Stored items from a collection

>>>

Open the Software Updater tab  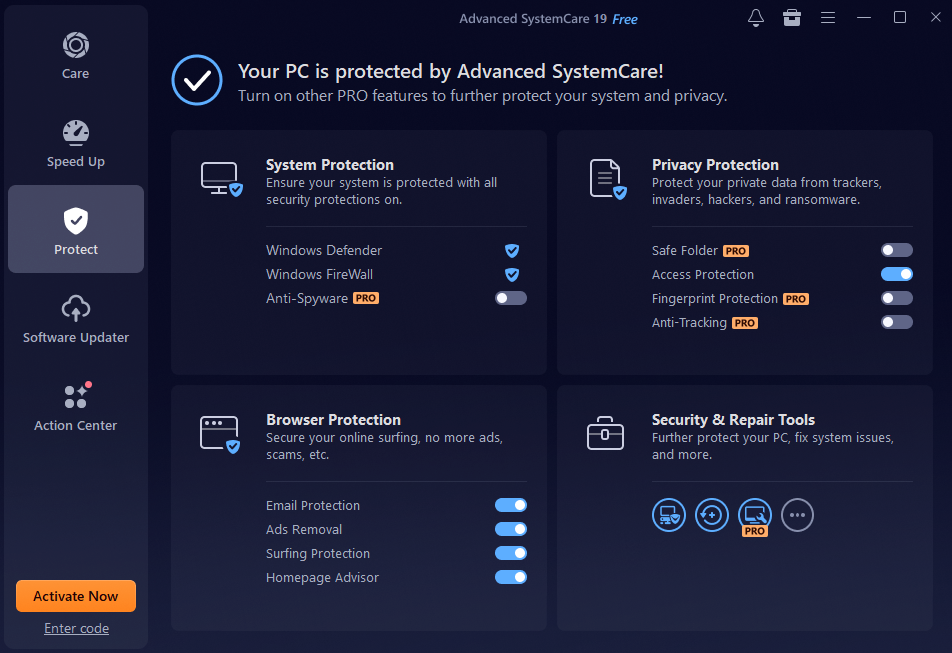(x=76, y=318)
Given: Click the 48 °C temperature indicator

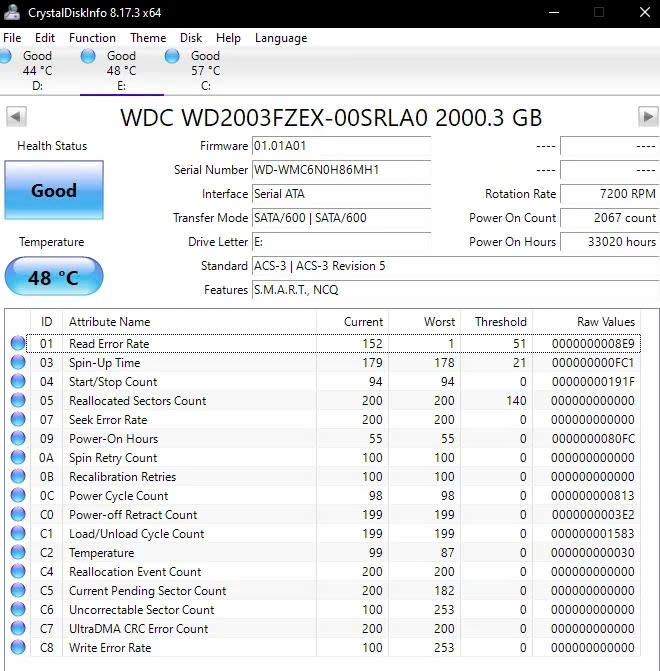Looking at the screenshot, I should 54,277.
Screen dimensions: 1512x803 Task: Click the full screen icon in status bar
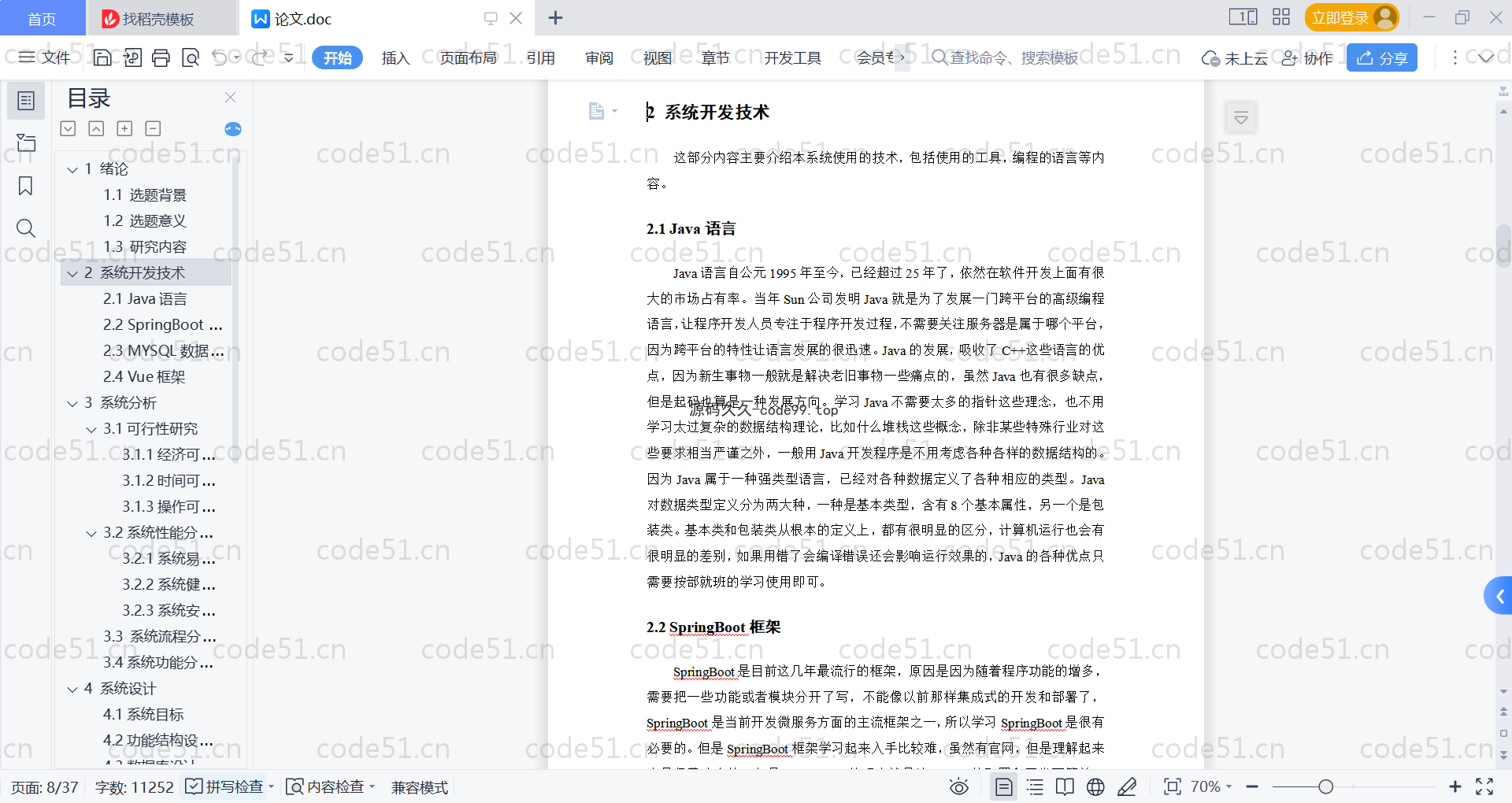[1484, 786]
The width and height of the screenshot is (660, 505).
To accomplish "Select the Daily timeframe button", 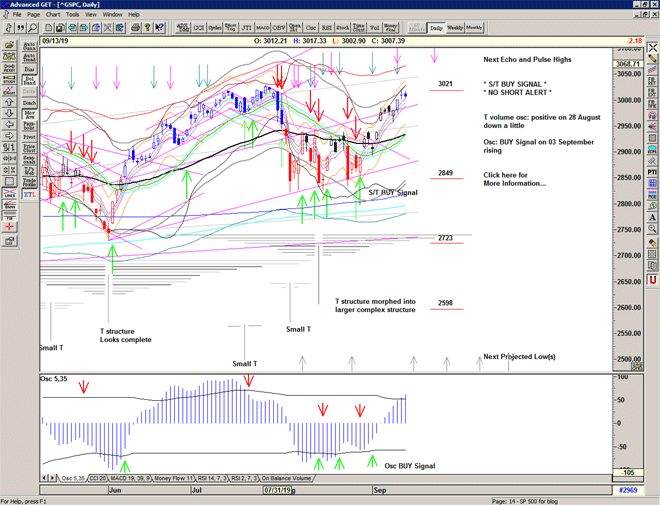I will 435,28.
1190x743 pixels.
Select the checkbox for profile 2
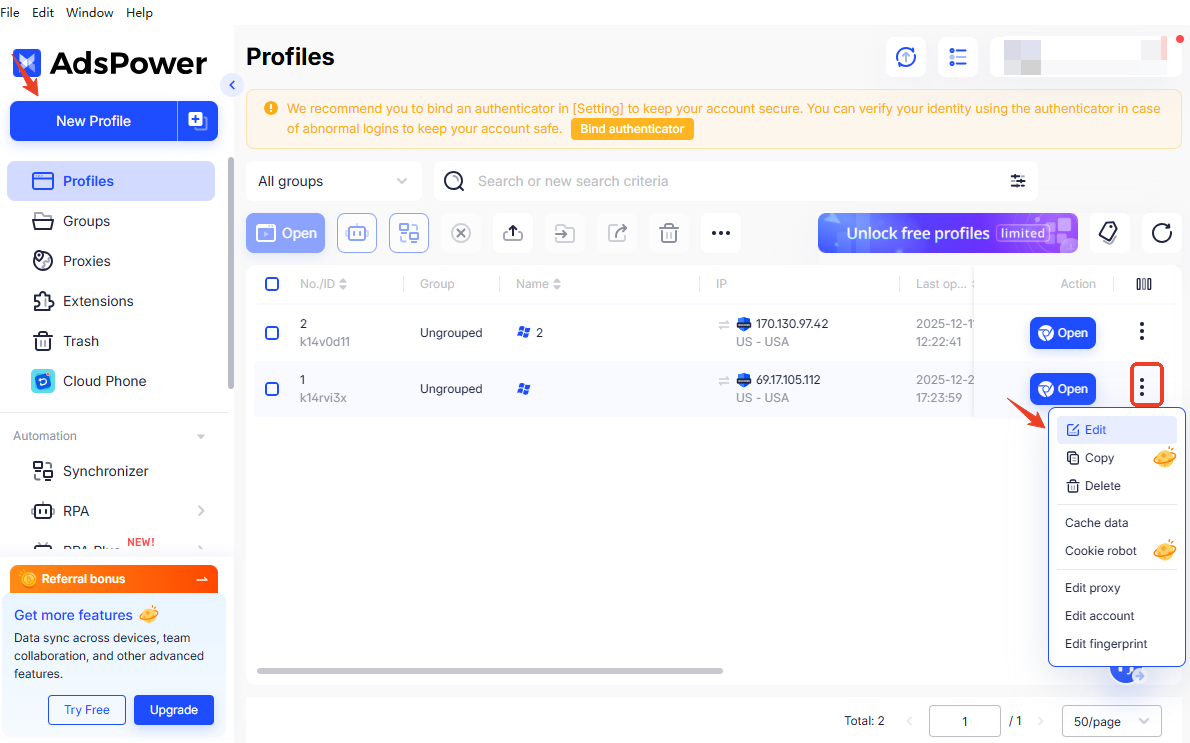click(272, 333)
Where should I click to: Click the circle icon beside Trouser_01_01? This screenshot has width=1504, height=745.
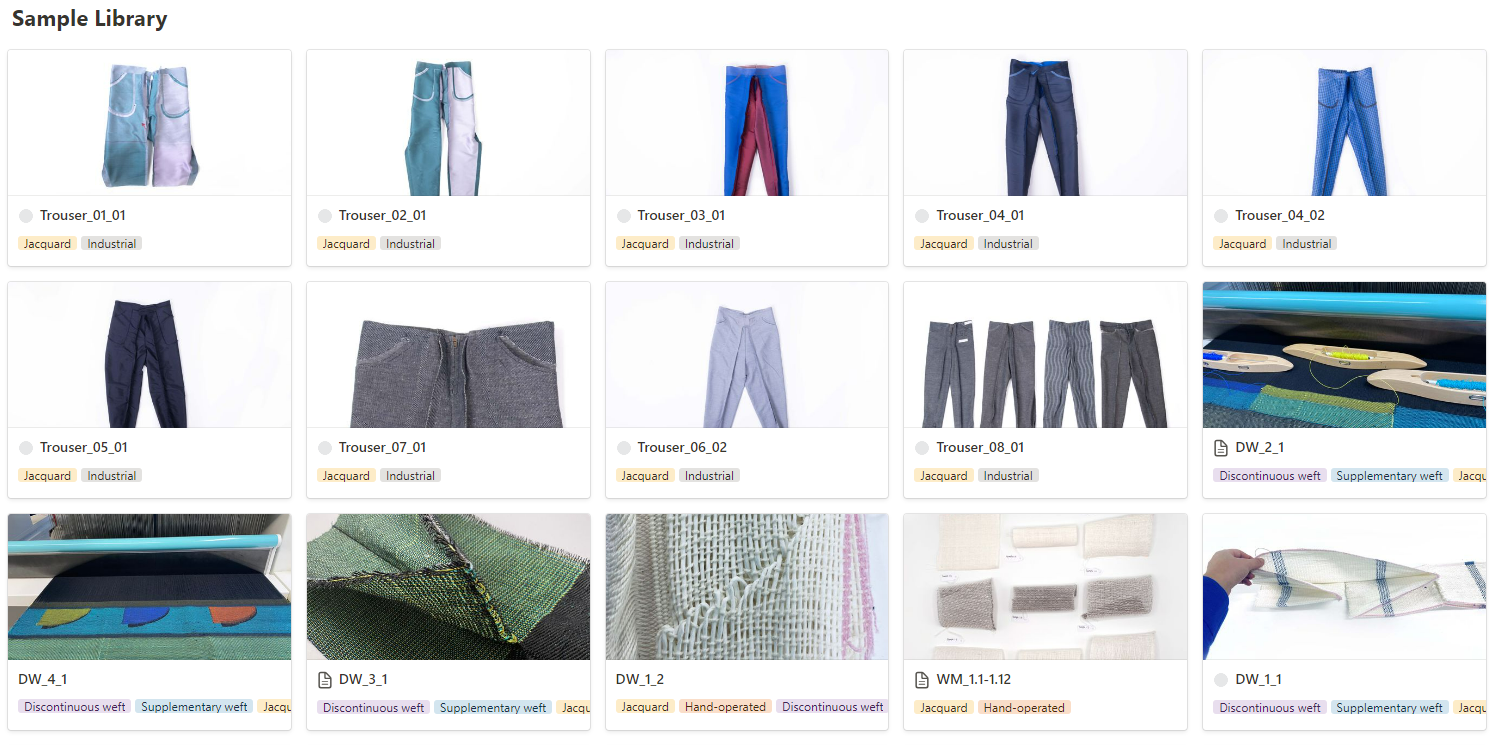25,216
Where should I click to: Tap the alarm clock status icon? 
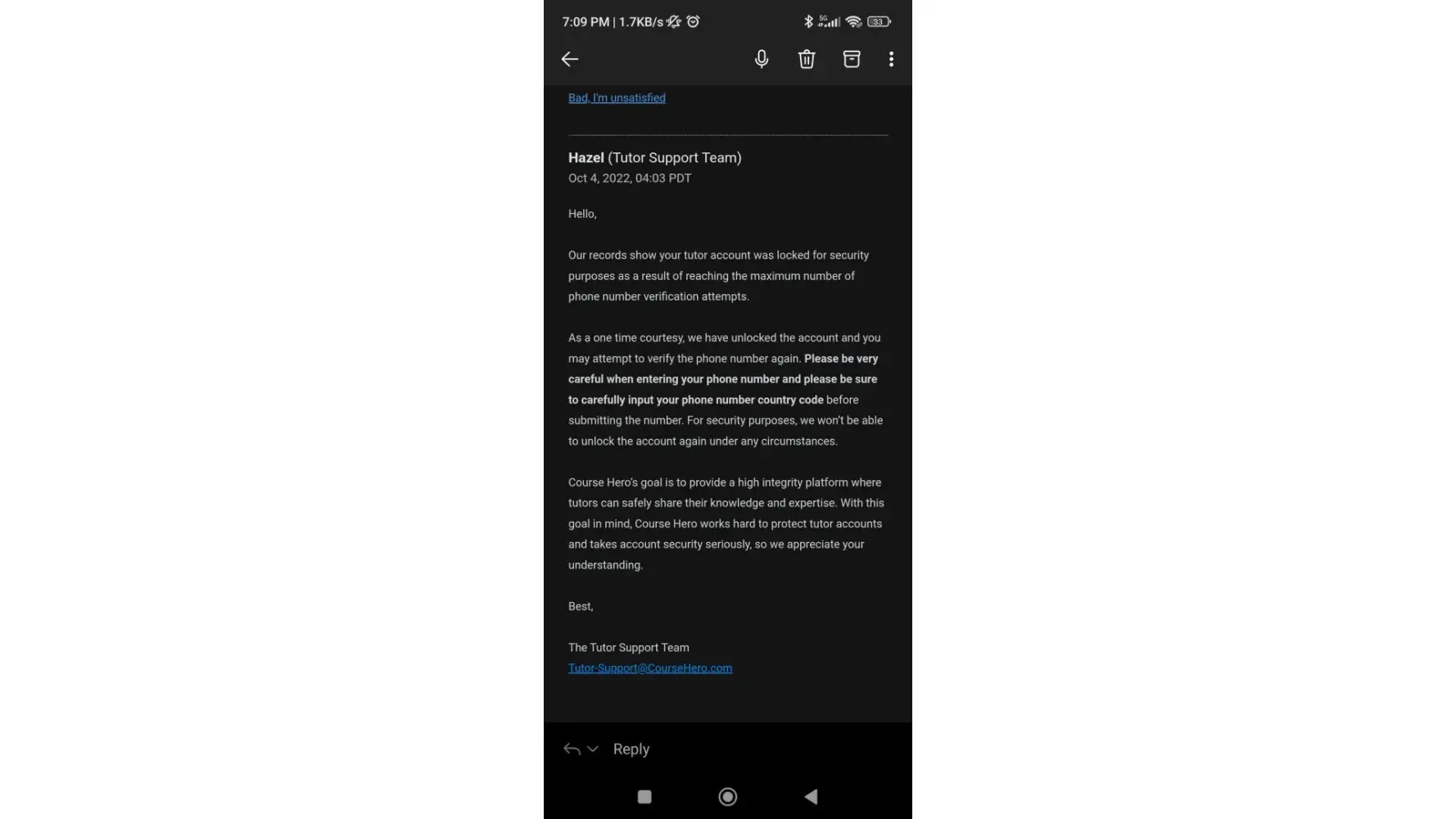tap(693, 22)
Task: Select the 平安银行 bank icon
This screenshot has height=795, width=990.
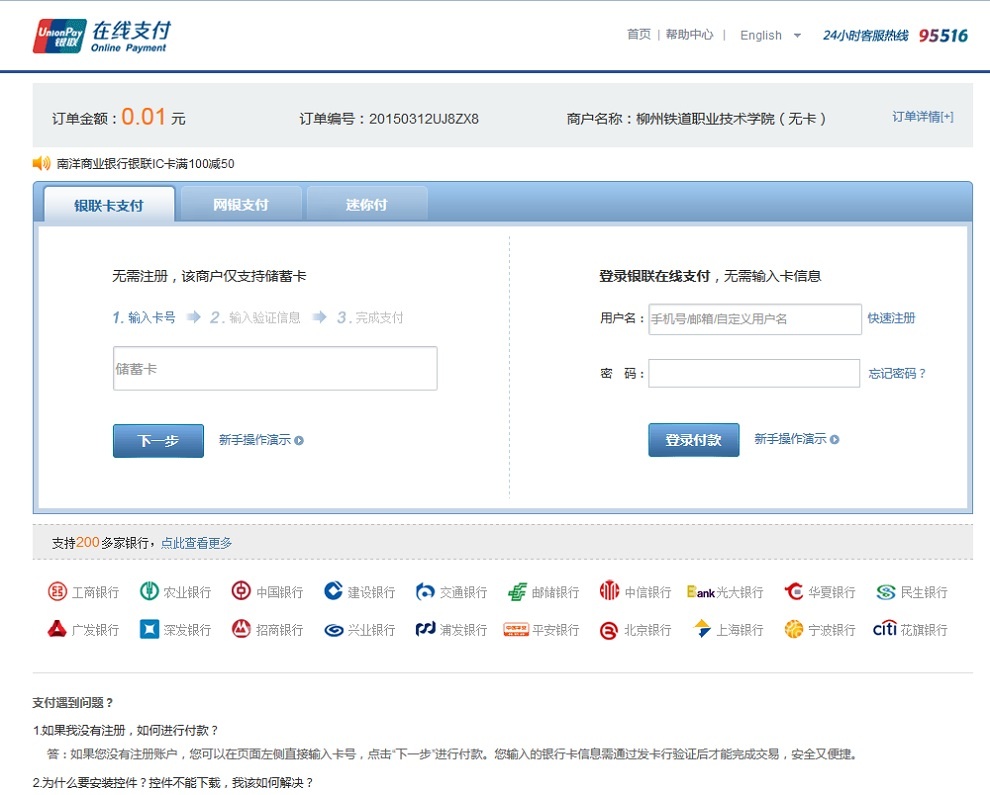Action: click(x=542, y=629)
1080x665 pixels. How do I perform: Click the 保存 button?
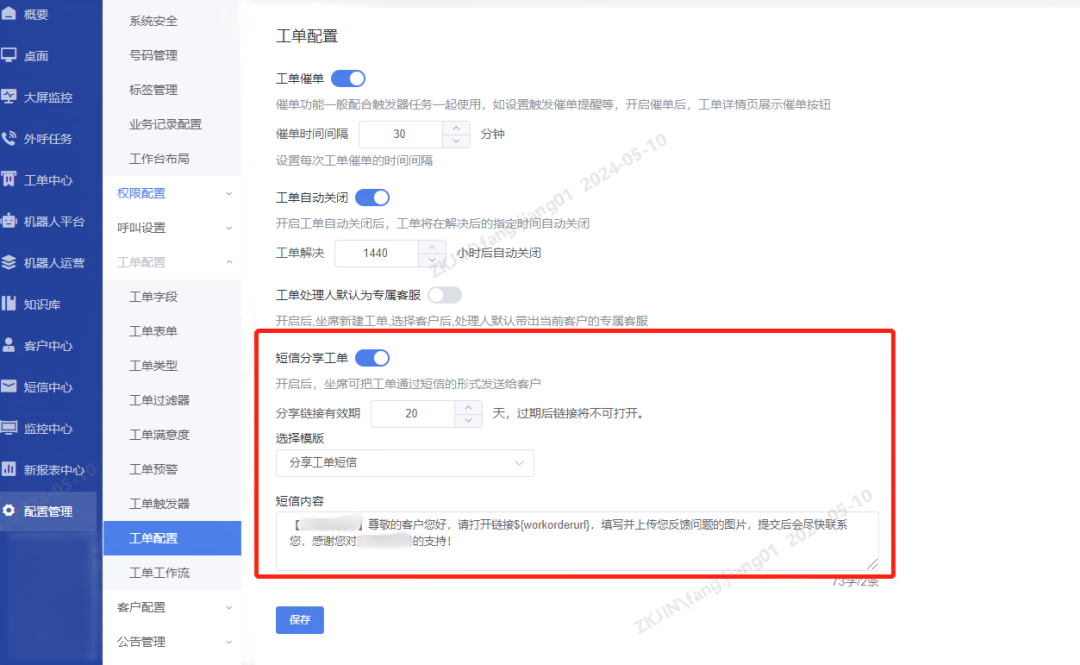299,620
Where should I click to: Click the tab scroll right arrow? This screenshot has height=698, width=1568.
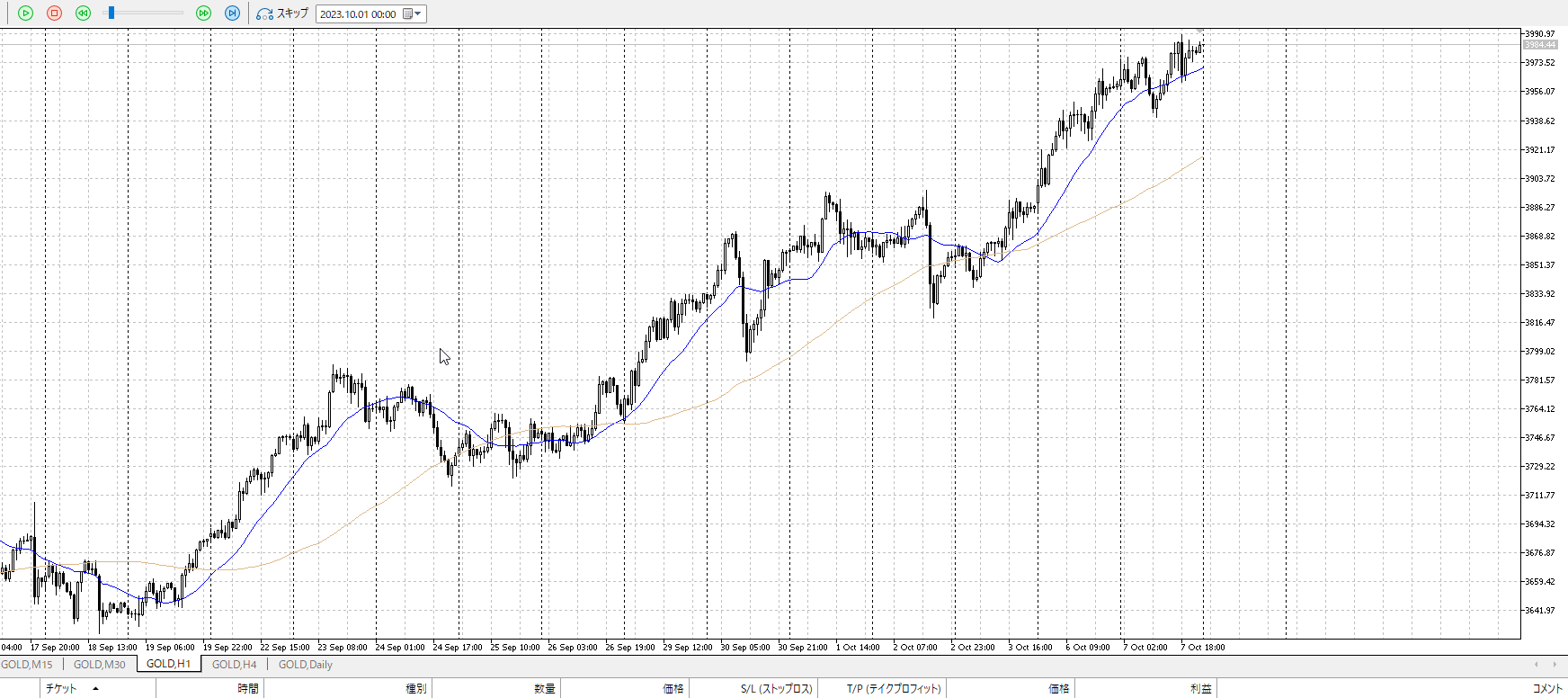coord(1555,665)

<<<

ACTION ITEM:
Your answer must consist solely of the lines from the one containing "Task: Select the 平安银行 bank icon" through the last line of the records above, copied exactly, with every picture left out.

SOLUTION TO THE PROBLEM:
Task: Select the 平安银行 bank icon
This screenshot has height=795, width=990.
Action: click(x=542, y=629)
1080x665 pixels. How do I perform: Click the 保存 button?
299,620
Where should I click to: Click the tab scroll right arrow? This screenshot has height=698, width=1568.
coord(1555,665)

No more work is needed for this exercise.